2. The Admission Policy (Doorkeeper)

Unlike LRU, which blindly admits everything, W-TinyLFU asks: “Is this new item more valuable than the victim I am about to evict?”

  • Yes: Evict the victim, admit the new item.
  • No: Reject the new item. Keep the victim.

This protects the cache from Scan Attacks.

Scan Resistance: LRU vs TinyLFU

LRU Cache
Vulnerable to Scans
TinyLFU Cache
Protects Hot Items
Frequent Items: [A, B, C]

B. ARC (Adaptive Replacement Cache) - The Gold Standard

ARC is one of the most intelligent caching algorithms ever invented (used by ZFS, PostgreSQL). It beats LRU by maintaining Four Lists to balance Recency vs Frequency.

It dynamically tunes the cache size between “Recent” items and “Frequent” items based on workload.

C. The Clock Algorithm (Second Chance)

Common in Operating System Page Replacement (Linux Page Cache). It approximates LRU with very low overhead.
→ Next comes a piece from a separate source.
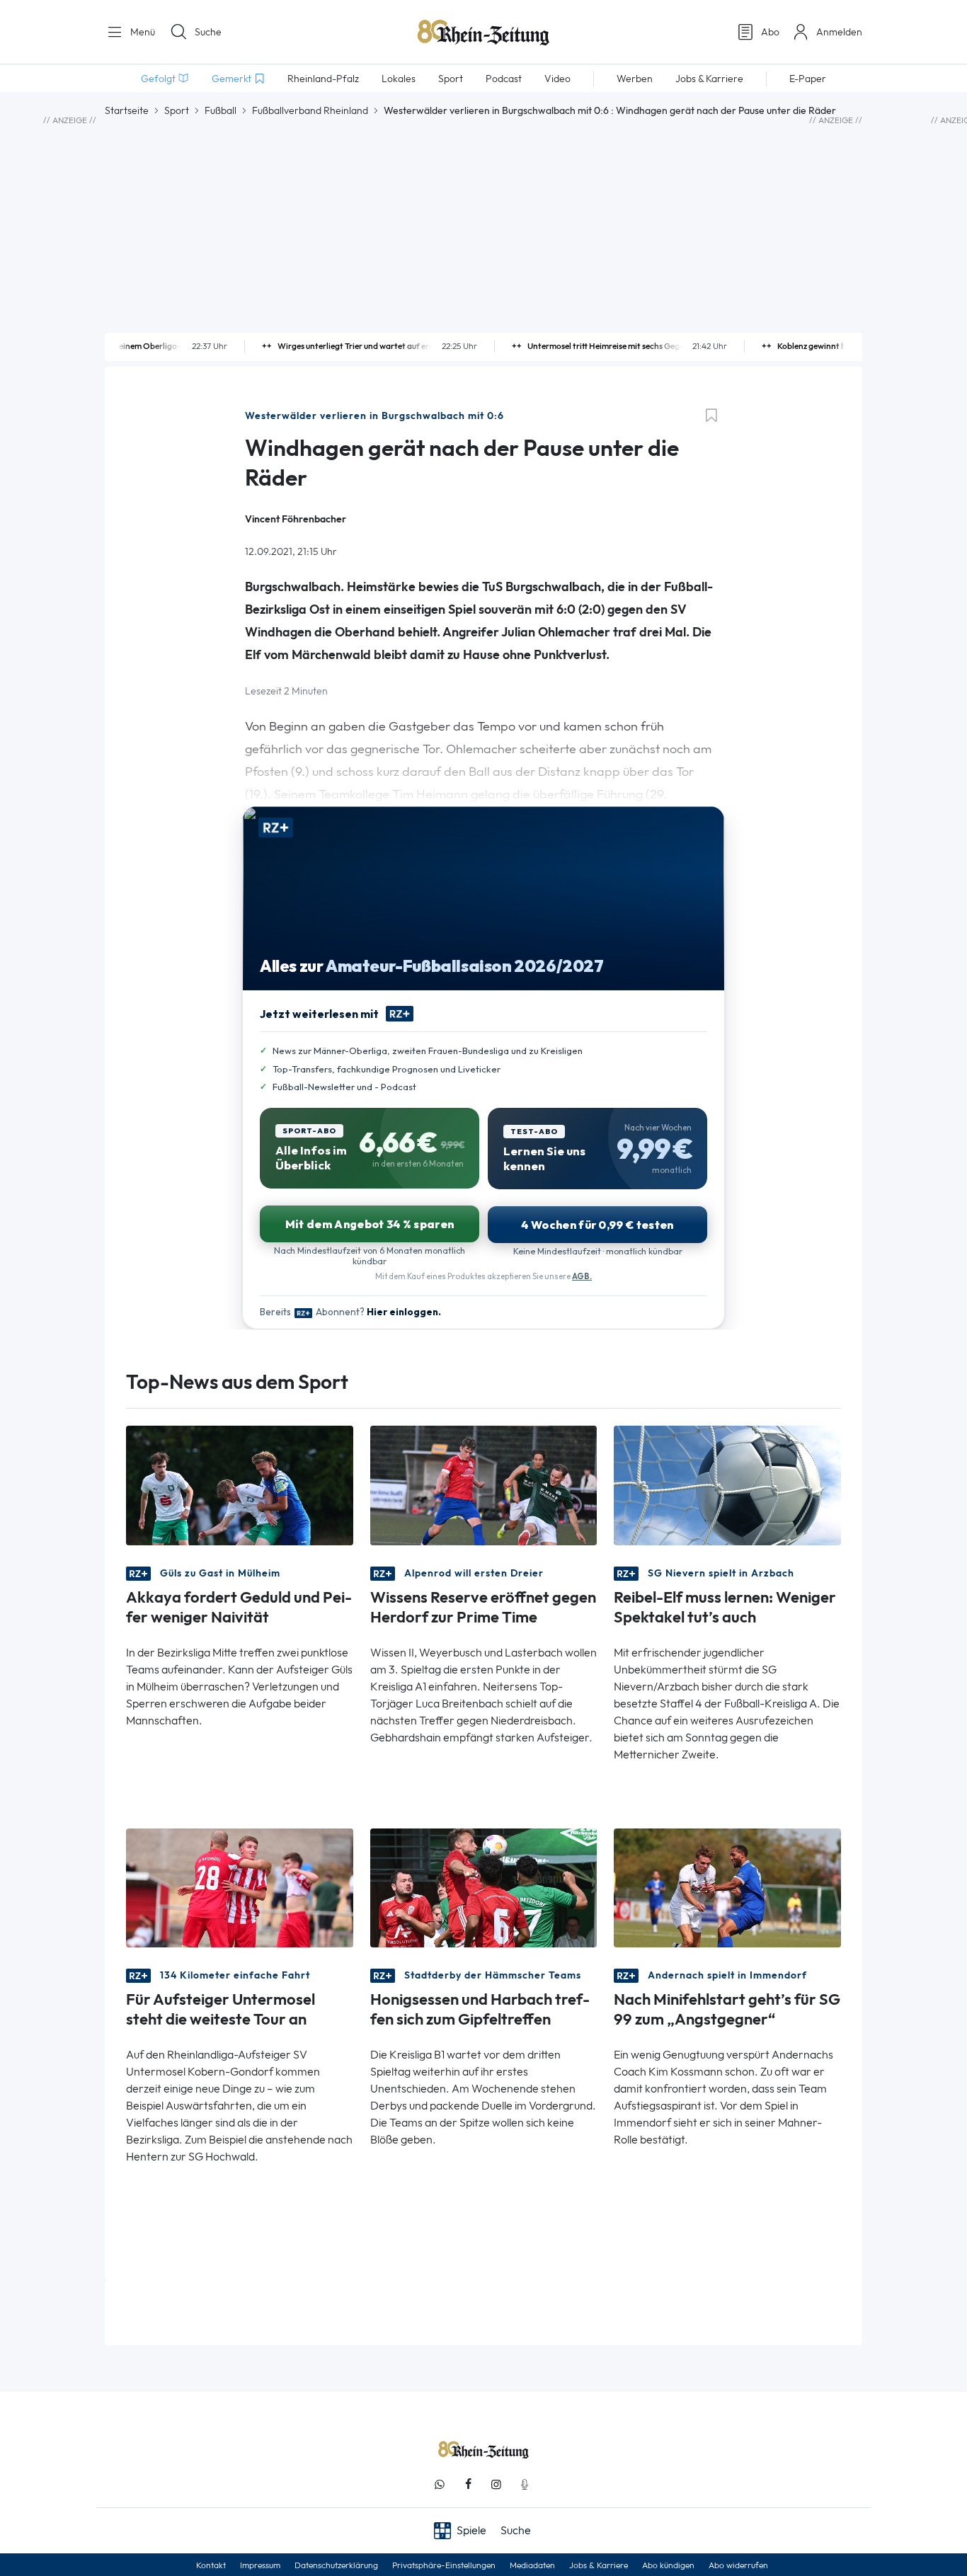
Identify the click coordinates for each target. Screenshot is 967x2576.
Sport (176, 110)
  • Structure: Pages are arranged in a Circle (Clock).
  • Reference Bit (R): Every page has a bit (0 or 1).
  • Clock Hand: A pointer moves around the circle.

Algorithm:

  1. On Page Fault: Look at the page pointed by the Hand.
  2. If R=1: Give it a “Second Chance”. Set R=0. Move Hand to next page.
  3. If R=0: Evict this page. Replace with new page. Move Hand.
Pointer at index 0

6. Eviction Policy Decision Matrix

Choosing the right policy depends on your access pattern.

Access Pattern Best Policy Why
Temporal Locality (Recently used → used again) LRU News feed, user sessions, recent posts
Frequency-Based (Popular items stay popular) LFU / TinyLFU Top 100 songs, trending videos, product catalog
Scanning Workloads (Full table scans) ARC / Clock-Pro Database buffer pools, large reports
Mixed Workload W-TinyLFU CDN edge caches (mix of hot + one-hit-wonders)
Small Cache (< 1000 items) LRU Simple, O(1), minimal overhead
Large Cache (> 1M items) TinyLFU Memory efficient, still O(1)

[!TIP] Summary: Use LRU for general cases. Use TinyLFU or ARC if you have high-throughput and “scan” workloads (e.g., Database Cache).